When I think of John Lennon, the song Imagine also comes to mind, as does an episode of a television show, WKRP in Cincinnati. The series was popular during the heyday of the late Rev. Jerry Falwell's so-called "Moral Majority." This group was devoted to using religion to effect public life, claiming that they knew what was best, what was moral and upright.
They could be very effective in targeting any media to which they objected. One method was in boycotting advertisers of television stations or radio stations that presented programming that did not meet their standards of morality.
This clip from WKRP in Cincinnati is representative of the tensions between the Moral Majority and radio stations. The action begins with radio station owner Arthur Carlson meeting with Rev.
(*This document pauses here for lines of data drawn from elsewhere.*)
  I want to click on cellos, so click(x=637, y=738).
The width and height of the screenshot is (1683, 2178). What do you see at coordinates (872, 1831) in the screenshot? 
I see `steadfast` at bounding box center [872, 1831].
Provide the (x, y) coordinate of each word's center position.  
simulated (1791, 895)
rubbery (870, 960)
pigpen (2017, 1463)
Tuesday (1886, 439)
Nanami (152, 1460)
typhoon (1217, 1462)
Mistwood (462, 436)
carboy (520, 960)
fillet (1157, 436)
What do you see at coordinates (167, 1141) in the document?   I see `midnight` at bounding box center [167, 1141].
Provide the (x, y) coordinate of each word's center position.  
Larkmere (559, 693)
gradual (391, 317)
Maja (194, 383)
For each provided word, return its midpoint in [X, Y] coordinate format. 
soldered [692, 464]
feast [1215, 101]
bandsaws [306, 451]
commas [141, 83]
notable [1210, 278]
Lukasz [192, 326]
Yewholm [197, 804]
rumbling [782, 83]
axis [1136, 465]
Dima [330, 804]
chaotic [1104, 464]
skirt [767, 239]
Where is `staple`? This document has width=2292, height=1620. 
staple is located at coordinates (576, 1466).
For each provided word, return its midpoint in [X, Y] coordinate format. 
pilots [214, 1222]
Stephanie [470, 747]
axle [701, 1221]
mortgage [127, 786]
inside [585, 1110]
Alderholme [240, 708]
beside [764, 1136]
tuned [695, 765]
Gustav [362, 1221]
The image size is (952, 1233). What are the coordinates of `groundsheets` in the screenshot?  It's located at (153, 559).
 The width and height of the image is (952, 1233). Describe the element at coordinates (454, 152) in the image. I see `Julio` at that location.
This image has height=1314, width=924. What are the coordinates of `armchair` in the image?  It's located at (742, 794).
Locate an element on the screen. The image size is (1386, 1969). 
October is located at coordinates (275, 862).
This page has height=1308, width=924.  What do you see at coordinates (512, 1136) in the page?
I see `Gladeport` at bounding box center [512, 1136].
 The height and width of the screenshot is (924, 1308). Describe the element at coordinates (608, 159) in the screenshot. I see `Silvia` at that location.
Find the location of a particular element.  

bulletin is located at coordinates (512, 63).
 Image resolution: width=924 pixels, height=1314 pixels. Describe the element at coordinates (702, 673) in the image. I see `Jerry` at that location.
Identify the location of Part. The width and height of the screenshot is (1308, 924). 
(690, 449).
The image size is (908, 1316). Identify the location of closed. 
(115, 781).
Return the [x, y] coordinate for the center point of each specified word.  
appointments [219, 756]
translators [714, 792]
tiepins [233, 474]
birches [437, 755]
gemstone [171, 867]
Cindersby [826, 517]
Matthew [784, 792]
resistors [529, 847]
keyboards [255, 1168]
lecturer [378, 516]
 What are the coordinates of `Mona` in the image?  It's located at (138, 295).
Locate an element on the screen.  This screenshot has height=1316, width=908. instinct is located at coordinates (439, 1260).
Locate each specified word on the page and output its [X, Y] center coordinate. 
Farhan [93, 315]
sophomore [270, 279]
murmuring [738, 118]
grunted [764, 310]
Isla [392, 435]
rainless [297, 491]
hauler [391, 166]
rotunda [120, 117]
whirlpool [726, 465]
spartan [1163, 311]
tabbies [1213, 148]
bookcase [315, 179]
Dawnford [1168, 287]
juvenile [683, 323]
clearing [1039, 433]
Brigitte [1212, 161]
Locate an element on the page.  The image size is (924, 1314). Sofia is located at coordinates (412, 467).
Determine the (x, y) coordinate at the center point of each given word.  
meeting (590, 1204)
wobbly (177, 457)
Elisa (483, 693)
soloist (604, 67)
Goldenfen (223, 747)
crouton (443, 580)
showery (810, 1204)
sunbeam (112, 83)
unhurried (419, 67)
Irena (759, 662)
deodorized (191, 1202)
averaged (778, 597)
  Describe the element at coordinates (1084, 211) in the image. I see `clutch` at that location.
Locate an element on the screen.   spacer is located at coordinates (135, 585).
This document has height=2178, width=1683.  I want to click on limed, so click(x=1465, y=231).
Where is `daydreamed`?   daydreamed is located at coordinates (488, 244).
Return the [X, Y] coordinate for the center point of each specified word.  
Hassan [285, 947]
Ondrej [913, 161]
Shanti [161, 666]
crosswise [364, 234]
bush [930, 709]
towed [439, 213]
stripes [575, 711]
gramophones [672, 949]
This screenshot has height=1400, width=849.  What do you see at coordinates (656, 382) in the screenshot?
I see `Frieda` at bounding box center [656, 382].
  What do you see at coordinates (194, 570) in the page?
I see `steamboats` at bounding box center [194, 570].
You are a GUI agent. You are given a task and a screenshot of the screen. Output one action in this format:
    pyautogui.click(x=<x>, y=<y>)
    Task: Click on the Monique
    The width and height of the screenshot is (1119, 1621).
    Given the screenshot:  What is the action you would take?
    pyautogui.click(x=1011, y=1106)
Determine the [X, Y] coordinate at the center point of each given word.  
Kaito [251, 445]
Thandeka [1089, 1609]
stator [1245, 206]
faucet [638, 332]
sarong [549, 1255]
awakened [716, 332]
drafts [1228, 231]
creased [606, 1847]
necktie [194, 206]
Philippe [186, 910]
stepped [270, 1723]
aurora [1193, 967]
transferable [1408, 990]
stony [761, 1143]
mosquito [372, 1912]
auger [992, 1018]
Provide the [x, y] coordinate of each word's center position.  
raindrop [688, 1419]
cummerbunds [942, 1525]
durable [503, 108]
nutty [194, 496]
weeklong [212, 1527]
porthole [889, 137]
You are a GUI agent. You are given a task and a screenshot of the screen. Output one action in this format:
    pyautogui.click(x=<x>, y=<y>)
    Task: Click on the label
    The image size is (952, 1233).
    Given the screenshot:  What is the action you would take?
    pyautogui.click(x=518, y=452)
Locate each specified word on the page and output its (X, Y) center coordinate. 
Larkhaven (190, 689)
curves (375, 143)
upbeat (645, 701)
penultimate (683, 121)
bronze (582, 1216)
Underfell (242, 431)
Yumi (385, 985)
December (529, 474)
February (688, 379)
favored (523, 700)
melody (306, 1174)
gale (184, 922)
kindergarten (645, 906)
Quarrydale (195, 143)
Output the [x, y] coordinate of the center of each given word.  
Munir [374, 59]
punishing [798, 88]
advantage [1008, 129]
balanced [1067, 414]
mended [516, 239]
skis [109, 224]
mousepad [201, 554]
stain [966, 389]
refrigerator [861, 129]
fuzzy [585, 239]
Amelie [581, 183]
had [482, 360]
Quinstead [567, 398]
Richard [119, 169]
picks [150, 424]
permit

Bob, a not-so-subtle Jerry Falwell lookalike. Rev. Bob had presented Carlson with a list of songs he found morally objectionable. At first, Carlson went along. Then one of his DJs gave him the words to Lennon's Imagine:
Well, the TV show WKRP in Cincinnati is no longer on the air. Jerry Falwell is dead, and so is the Moral Majority. But does this lesson from the past have a message for us today? Perhaps it does.